El pasaje tomado del Libro del profeta Oseas nos hace inmediatamente pensar a la resurrección de Jesús, al misterio de su muerte y de su despertar a la vida inmortal. Este pasaje de Oseas – la primera mitad del capítulo VI – estaba profundamente impreso en el corazón y en la mente de Jesús. De hecho – en los Evangelios – El retoma más de una vez el versículo 6: “Porque yo quiero amor y no sacrificios, conocimiento de Dios más que holocaustos”. En cambio Jesús no cita el versículo 2 , pero lo hace suyo y lo realiza en el misterio pascual: “Después de dos días nos hará revivir, al tercer día nos levantará, y viviremos en su presencia”. A la luz de esta palabra, el Señor Jesús ha ido al encuentro de la pasión, con decisión ha tomado la vía de la cruz; Él hablaba abiertamente a sus discípulos de aquello que debía pasarle en Jerusalén, y el oráculo del profeta Oseas resonaba en sus mismas palabras: “El Hijo del hombre va a ser entregado en manos de los hombres; lo matarán y tres días después de su muerte, resucitará”. (Mc 9,31).
El evangelista escribe que los discípulos “no entendían estas palabras y tenían temor de interrogarlo” (v. 32). También nosotros, frente a la muerte, no podemos dejar de probar los sentimientos y los pensamientos dictados por nuestra condición humana. Y siempre nos sorprende y nos supera un Dios que se hace tan cercano a nosotros que no se detiene ni siquiera ante el abismo de la muerte, es más, que lo atraviesa, permaneciendo por dos días en el sepulcro. Pero justamente aquí se actúa el misterio del “tercer día”. Cristo asume hasta el extremo nuestra carne mortal para que ella sea investida por la gloriosa potencia de Dios, por el soplo del Espirito vivificante, que la transforma y la regenera. Es el bautismo de la pasión (cfr Lc 12,50) que Jesús ha recibido por nosotros y del que san Pablo escribe en la Carta a los Romanos. La expresión que el Apóstol utiliza – “bautizados en su muerte” (Rm 6,3) – no deja jamás de impresionarnos, tal es la concisión con la que resume el vertiginoso misterio. La muerte de Cristo es fuente de vida, porque en ella Dios ha versado todo su amor, como en una inmensa cascada, que hace pensar a la imagen contenida en el Salmo 41: “Un abismo llama a otro abismo, con el estruendo de tus cataratas; tus torrentes y tus olas pasaron sobre mí. ” (v. 8)…

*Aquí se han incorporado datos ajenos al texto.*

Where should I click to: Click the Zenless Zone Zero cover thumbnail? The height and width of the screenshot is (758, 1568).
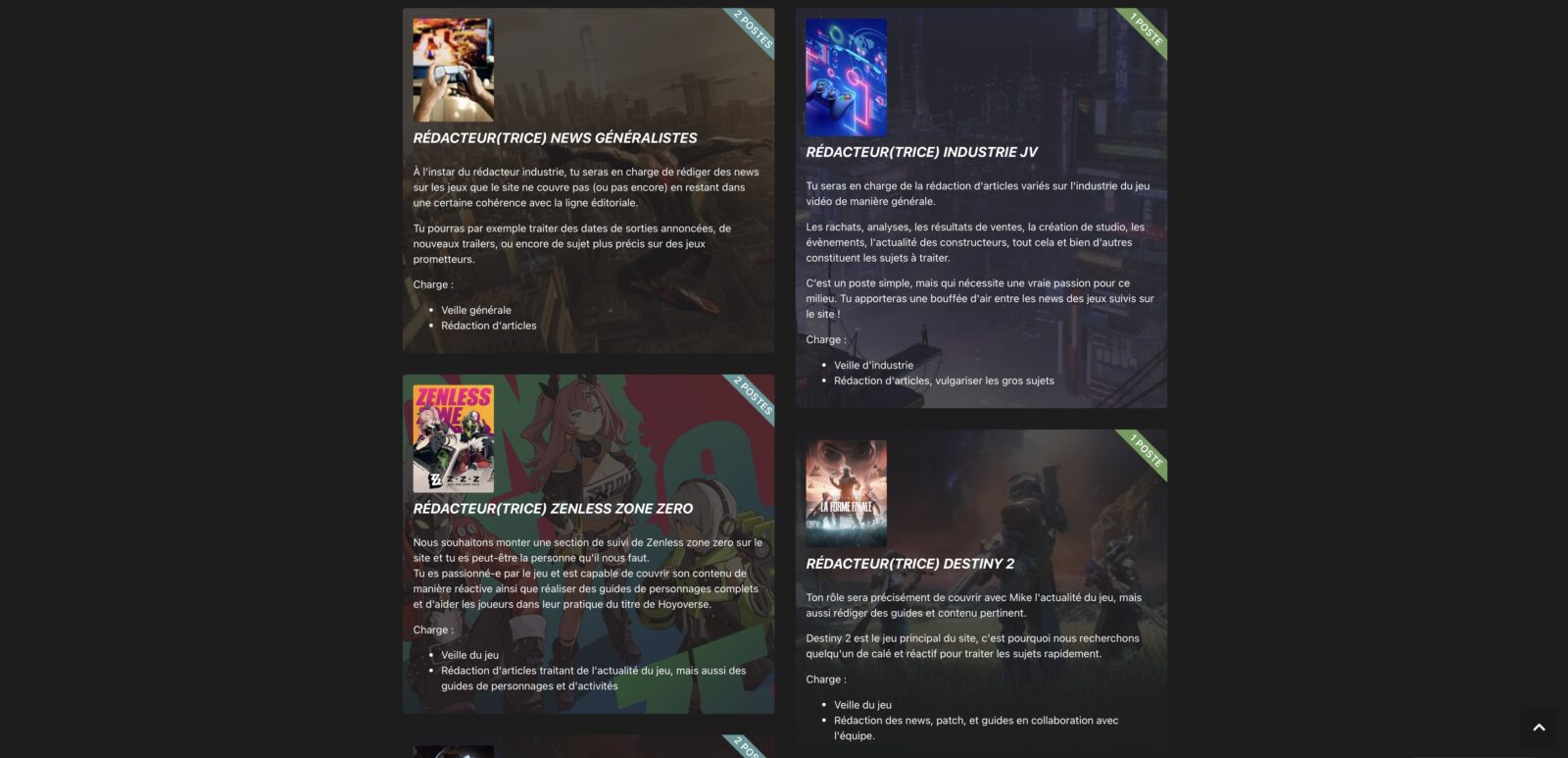454,438
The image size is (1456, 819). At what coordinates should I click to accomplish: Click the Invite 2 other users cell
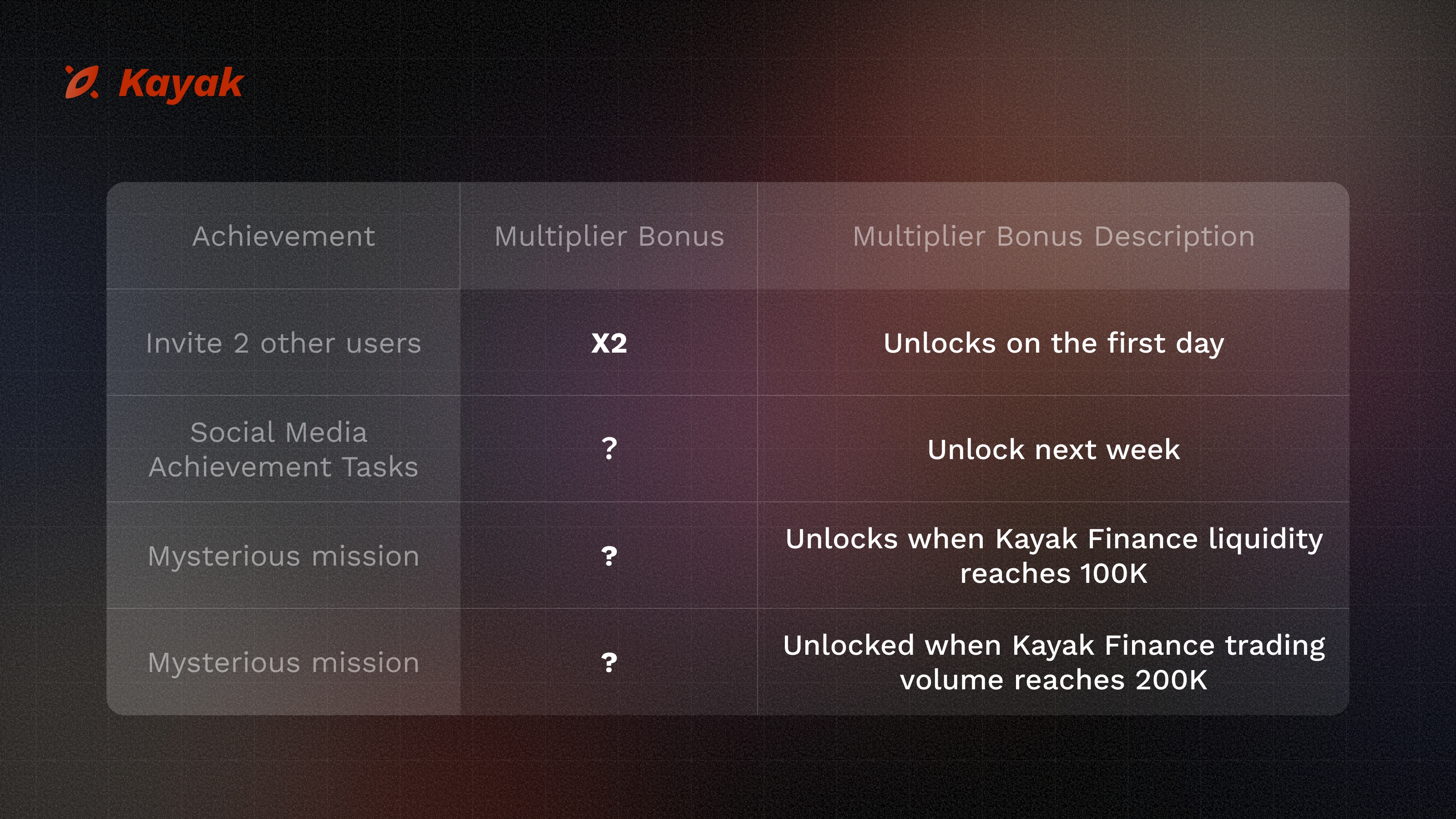(x=283, y=343)

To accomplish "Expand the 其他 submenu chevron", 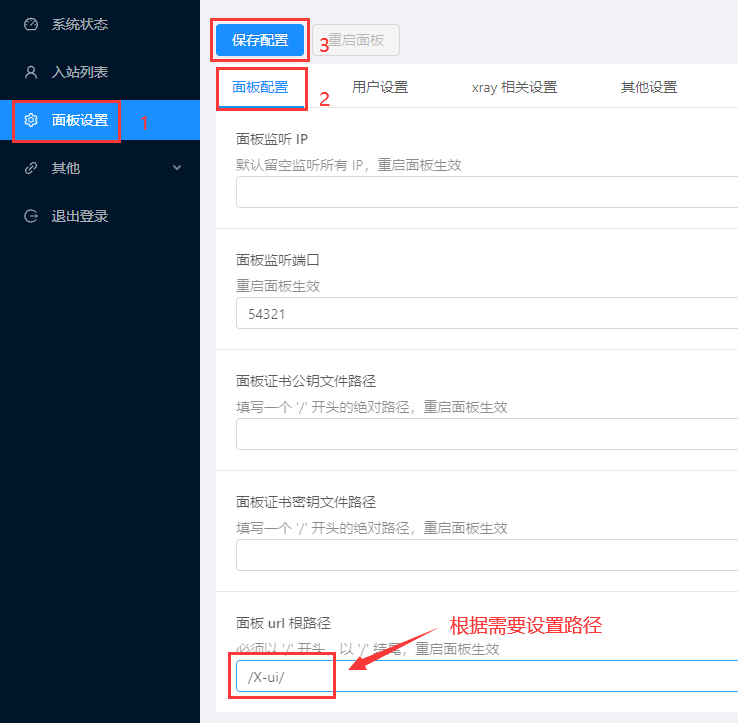I will click(x=177, y=168).
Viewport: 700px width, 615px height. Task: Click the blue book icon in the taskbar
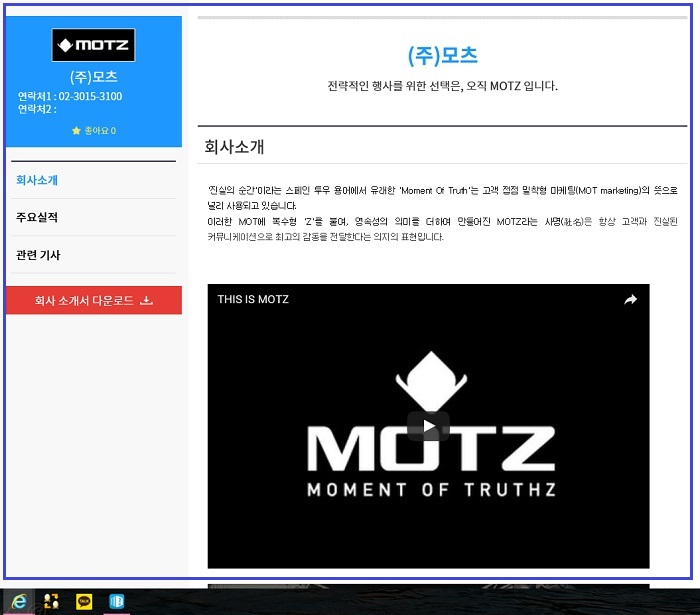116,601
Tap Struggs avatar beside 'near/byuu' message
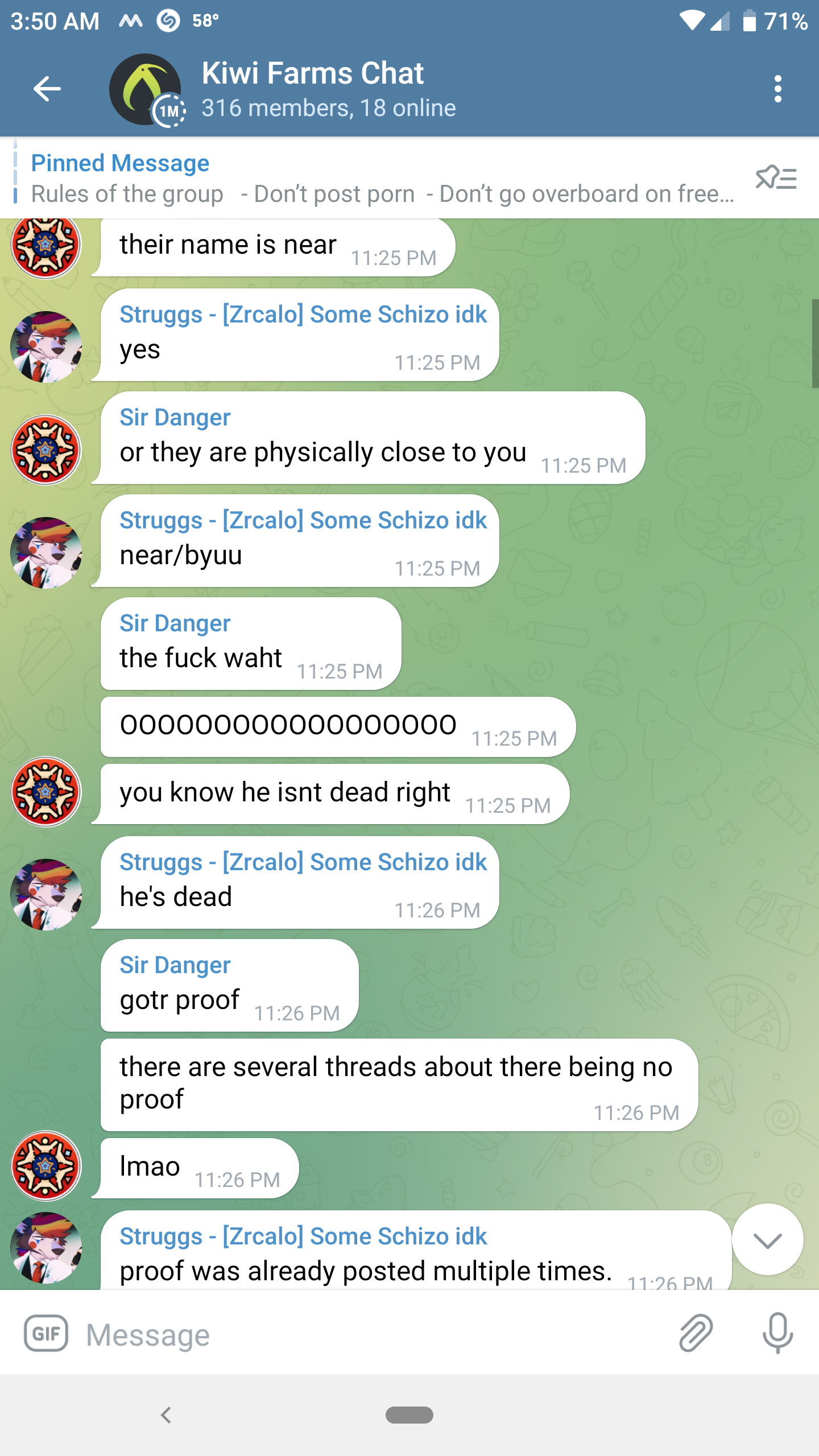 46,552
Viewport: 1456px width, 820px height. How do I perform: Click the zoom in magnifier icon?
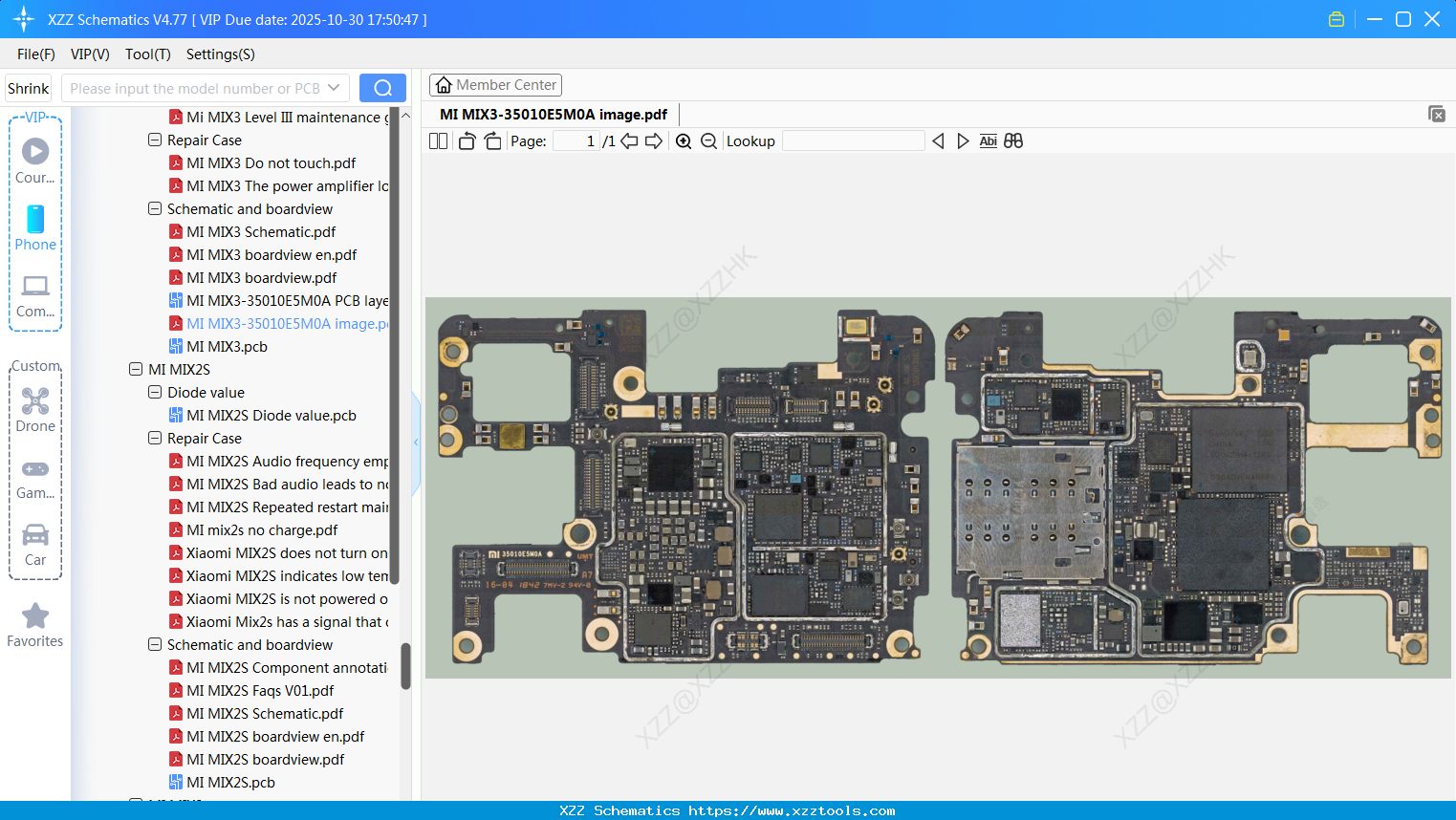click(684, 141)
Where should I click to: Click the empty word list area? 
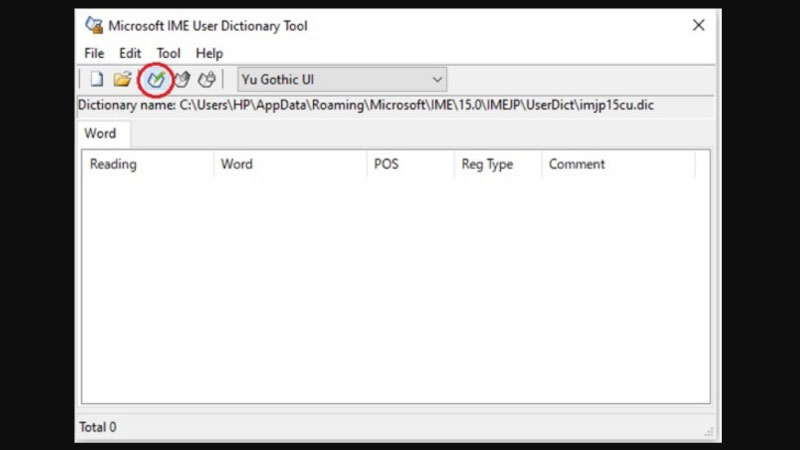(395, 290)
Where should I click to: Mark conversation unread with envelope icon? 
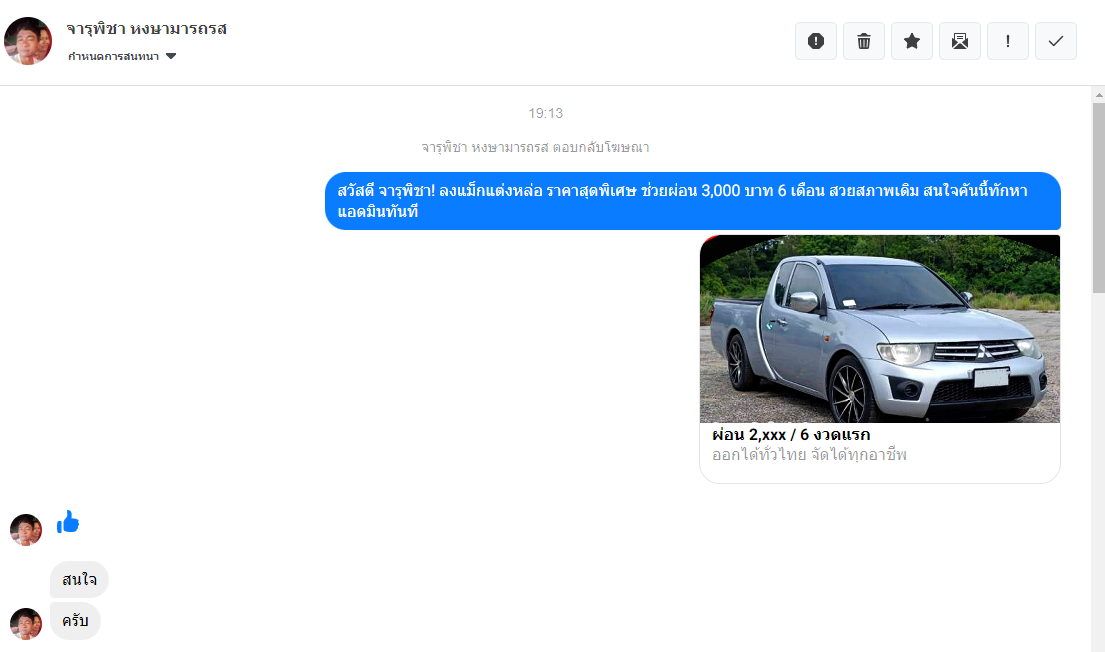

El abismo de la muerte se llena con otro abismo, aún más grande, que es aquel del amor de Dios, de manera que la muerte ya no tiene ningún poder sobre Jesucristo (cf. Rm 8,9), ni sobre los que través de la fe y el Bautismo, se asocian con él: “Si hemos muerto con Cristo -dice san Pablo- creemos que también viviremos con él” (Rm 8,8). Este “vivir con Jesús” es el cumplimiento de la esperanza profetizada por Oseas: “… y nosotros viviremos en su presencia” (6,2).
En realidad, es sólo en Cristo que esta esperanza encuentra su fundamento real. Antes ésta corría el peligro de quedar reducida a una ilusión, a un símbolo marcado por el ritmo de las estaciones: "como la lluvia de otoño, como lluvia de primavera" (Oseas 6,3). En tiempos del profeta Oseas, la fe de los israelitas estaba amenazada y corría el riesgo de contaminarse con las religiones naturalistas de la tierra de Canaán, pero esta fe no era capaz de salvar a nadie de la muerte.
En cambio, la intervención de Dios en el drama de la historia humana no obedece a ningún ciclo natural, obedece sólo a su gracia y a su fidelidad. La vida nueva y eterna es el fruto del árbol de la Cruz; un árbol que florece y da frutos por la luz y la fuerza que provienen del sol de Dios.
Sin la cruz de Cristo, toda la energía de la naturaleza queda impotente frente a la fuerza negativa del pecado. Era necesaria una fuerza benéfica más grande de la que mueve y ejecuta los ciclos de la naturaleza; un Bien mayor que el de misma creación: un Amor que surge del "corazón" mismo de Dios y que, al tiempo que revela el sentido último de la creación, lo renueva y lo dirige a su destino original y último.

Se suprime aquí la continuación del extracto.